**DOCUMENT**
_ _ _
Westinghouse, the nuclear-engineering company owned by the
British Government has just been sold to Japanese company
Toshiba for a price close to £2.8billion - almost twice the
original estimate.
One may question the wisdom of the government's decision to sell
given the current energy review which is likely to support the
building of new nuclear plant as a means to stem the growing
dependency on foreign gas.
It has been muted that one of the main reasons for the sale is
that China is interested in commissioning the type of reactor
produced by Westinghouse. This at first would seem a positive
reason for holding on to the company. However, the Chinese will
want the plant builders to sign indemnities which could lead to
almost limitless liabilities should there be any future
accidents. The UK government could not stomach such a commitment.
_ _ _
**RECORDS FOR THE TASK**
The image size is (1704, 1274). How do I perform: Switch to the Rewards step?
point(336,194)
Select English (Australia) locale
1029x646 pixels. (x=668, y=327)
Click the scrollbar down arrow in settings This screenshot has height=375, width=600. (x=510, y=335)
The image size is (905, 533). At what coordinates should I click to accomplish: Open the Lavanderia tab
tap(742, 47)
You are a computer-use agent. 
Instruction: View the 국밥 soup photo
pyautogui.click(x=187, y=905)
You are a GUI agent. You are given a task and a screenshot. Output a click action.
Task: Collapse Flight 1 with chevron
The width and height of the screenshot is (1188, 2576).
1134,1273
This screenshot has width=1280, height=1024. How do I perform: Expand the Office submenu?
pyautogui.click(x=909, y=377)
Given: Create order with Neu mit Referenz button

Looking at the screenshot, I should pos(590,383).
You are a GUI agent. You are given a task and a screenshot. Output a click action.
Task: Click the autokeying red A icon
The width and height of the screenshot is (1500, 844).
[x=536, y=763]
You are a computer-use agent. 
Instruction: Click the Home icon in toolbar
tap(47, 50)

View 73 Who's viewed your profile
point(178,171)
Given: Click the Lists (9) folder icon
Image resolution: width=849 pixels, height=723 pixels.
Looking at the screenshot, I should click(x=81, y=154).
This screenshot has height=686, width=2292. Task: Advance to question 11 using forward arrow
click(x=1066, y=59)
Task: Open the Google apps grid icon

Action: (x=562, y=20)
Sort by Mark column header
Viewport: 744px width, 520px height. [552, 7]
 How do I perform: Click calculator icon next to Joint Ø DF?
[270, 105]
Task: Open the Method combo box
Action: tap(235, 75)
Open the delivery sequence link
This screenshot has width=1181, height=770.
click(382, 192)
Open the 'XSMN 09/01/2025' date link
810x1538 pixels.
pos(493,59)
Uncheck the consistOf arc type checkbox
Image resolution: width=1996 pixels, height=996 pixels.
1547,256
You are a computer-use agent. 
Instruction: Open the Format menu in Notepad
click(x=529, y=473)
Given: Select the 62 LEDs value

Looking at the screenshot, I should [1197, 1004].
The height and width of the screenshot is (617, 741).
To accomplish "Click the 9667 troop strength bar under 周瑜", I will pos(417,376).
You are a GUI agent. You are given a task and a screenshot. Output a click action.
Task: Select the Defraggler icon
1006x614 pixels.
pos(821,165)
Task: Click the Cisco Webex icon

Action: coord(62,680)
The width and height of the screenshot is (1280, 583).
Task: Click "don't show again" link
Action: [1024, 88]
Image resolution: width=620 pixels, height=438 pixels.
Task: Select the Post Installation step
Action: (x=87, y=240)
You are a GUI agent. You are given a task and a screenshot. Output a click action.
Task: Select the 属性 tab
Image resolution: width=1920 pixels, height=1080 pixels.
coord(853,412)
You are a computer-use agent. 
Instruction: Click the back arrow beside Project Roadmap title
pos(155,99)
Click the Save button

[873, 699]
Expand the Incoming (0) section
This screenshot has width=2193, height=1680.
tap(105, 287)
_ _ _
**GOALS**
(a) In the entries, rewrite the stretch from the line containing "Click the scrollbar" through the line containing "pyautogui.click(x=187, y=905)", keeping each request as it is and raising every coordinate in the answers by 91. Return only those lines.
(b) Please carry the piece on the Westinghouse sale forward from its final sentence.
The Westinghouse piece and the entries have nothing to do with each other.

**RESPONSES BY TASK**
(a)
Click the scrollbar down arrow in settings This screenshot has height=375, width=600. (x=601, y=426)
The image size is (905, 533). At what coordinates should I click to accomplish: Open the Lavanderia tab
tap(833, 138)
You are a computer-use agent. 
Instruction: View the 국밥 soup photo
pyautogui.click(x=278, y=996)

(b)
It's difficult, though, to envisage why the Japanese who are
known to be just as risk averse would contemplate such a risk
especially since their history with the Chinese is less than
amicable. Furthermore, their own experiences of nuclear
catastrophe, albeit during war, would suggest that they are
likely to be if anything, over cautious.
It's common knowledge that Japanese companies are eager to
expand in heavy industrial, higher value added businesses as
their traditional strongholds of electronics etc. are eroded by
the Asian tiger economies. The UK already has vast experience in
such sectors and it seems folly to relinquish control of one of
its key assets in this field.
If the UK economy were meeting the Chancellor's stringent
targets then perhaps the temptation of a £2.8billion treasury
lift would be less appealing than the long-term benefits that
such a state of the art business could bring to the UK. After
all, Westinghouse has come through some turbulent times in the
past when nuclear energy was out of vogue. But just as demand is
growing steadily with renewed turbulence in world energy markets
we appear to be giving away a huge potential revenue stream.
Perhaps the issue of limitless liability in China is just a
smokescreen to deal with a far more important issue much closer
to home - i.e. our economy is under performing and as our frugal
chancellor may be forced to concede that 'every little helps'!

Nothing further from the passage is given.